*** Block opens ***

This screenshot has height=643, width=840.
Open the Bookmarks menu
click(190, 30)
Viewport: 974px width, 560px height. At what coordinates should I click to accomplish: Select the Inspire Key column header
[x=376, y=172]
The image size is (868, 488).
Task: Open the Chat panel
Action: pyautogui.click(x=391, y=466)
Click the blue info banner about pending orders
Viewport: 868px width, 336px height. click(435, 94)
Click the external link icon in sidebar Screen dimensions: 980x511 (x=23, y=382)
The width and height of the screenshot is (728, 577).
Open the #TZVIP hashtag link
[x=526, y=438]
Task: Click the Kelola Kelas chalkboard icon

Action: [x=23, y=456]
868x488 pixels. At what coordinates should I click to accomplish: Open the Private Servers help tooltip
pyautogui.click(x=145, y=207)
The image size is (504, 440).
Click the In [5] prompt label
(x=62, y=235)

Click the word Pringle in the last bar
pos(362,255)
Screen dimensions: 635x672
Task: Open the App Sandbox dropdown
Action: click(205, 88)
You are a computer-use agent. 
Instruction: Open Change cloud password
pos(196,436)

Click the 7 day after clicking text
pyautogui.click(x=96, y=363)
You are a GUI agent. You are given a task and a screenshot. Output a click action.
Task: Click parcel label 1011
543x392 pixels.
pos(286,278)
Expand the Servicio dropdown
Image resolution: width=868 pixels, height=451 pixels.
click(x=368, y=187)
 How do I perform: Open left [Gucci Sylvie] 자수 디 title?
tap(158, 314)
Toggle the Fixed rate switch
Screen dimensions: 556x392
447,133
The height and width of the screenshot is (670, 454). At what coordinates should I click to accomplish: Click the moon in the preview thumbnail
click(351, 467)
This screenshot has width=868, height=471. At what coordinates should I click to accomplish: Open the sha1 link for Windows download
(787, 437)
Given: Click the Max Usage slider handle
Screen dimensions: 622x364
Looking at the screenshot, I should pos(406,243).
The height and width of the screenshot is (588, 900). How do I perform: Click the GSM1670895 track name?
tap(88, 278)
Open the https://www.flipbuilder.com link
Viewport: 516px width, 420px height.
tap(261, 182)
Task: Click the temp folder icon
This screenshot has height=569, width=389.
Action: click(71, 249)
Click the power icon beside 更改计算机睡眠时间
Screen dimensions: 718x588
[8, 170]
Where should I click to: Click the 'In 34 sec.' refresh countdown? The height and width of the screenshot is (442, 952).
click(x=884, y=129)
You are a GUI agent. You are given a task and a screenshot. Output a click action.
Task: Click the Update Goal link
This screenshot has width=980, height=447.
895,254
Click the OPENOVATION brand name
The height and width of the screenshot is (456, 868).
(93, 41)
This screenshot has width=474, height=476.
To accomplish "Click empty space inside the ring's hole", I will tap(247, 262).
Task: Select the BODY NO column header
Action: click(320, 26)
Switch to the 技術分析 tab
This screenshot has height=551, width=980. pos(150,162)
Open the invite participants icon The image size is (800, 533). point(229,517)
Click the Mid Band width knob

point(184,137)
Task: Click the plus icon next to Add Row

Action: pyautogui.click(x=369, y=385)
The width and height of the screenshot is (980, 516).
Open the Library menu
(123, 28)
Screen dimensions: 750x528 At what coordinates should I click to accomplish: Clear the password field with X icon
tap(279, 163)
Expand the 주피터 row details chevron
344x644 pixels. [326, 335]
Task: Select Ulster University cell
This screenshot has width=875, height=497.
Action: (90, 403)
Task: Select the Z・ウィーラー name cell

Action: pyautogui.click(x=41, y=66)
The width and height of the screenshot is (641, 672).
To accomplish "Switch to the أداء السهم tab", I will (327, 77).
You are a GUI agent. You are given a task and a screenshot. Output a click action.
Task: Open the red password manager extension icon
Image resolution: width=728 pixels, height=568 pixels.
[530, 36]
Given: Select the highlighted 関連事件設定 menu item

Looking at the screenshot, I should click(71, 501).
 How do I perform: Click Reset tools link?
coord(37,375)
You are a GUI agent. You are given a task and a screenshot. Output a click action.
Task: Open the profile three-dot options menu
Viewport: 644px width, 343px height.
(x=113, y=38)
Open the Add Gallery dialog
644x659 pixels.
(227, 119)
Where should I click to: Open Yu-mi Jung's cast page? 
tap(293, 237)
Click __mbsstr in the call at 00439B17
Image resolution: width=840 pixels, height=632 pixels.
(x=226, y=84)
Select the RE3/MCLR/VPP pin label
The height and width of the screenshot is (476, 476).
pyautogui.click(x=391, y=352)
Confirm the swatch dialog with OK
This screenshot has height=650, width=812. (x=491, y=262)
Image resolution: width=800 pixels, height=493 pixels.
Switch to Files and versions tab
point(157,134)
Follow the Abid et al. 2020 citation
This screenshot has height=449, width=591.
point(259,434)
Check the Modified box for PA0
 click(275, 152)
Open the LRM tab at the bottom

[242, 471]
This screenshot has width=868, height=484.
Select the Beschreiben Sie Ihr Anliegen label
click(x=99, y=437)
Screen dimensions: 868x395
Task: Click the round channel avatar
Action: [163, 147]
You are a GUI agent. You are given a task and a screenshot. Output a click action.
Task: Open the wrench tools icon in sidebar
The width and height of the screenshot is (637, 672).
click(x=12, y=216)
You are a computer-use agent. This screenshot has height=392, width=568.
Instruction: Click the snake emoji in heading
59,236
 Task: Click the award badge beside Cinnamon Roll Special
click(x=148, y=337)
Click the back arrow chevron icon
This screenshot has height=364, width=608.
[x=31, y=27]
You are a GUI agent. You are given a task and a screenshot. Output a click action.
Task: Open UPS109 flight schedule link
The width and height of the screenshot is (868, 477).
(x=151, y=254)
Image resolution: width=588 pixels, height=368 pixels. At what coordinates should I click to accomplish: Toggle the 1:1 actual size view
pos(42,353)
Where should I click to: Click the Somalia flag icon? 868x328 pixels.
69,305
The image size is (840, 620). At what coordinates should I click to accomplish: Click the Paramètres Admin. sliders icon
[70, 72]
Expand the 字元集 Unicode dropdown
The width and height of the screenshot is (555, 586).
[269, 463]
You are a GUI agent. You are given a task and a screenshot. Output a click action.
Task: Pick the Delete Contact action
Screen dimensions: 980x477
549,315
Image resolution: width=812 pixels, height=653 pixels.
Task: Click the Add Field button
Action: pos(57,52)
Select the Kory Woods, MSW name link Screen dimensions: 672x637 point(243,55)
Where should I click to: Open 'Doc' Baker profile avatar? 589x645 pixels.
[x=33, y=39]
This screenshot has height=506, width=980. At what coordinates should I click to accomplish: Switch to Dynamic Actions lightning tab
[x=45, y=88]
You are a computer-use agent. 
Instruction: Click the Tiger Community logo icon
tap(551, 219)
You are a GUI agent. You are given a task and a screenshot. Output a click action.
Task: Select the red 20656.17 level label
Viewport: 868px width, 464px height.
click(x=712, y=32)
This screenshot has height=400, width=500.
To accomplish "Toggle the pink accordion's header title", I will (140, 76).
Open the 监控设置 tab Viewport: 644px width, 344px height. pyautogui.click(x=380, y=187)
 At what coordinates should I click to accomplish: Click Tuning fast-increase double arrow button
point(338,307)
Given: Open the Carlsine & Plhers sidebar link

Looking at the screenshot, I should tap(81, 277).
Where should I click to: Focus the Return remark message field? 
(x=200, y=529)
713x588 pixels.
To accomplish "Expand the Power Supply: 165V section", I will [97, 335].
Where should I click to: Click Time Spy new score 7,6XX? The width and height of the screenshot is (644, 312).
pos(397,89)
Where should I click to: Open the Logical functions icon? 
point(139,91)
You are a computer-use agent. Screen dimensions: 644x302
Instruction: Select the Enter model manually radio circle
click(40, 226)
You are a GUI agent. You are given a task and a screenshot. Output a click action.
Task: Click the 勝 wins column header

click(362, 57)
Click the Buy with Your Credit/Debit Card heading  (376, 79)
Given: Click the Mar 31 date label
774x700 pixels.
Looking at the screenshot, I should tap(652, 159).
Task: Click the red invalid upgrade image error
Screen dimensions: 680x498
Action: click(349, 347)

*** Block closes ***

→ Work instructions:
Show each line of the data that contains the string "computer".

→ Written answer:
You are a computer-use agent. 
You are a computer-use agent. This screenshot has height=392, width=568.
You are a computer-use agent. 
You are a computer-use agent. Screen dimensions: 644x302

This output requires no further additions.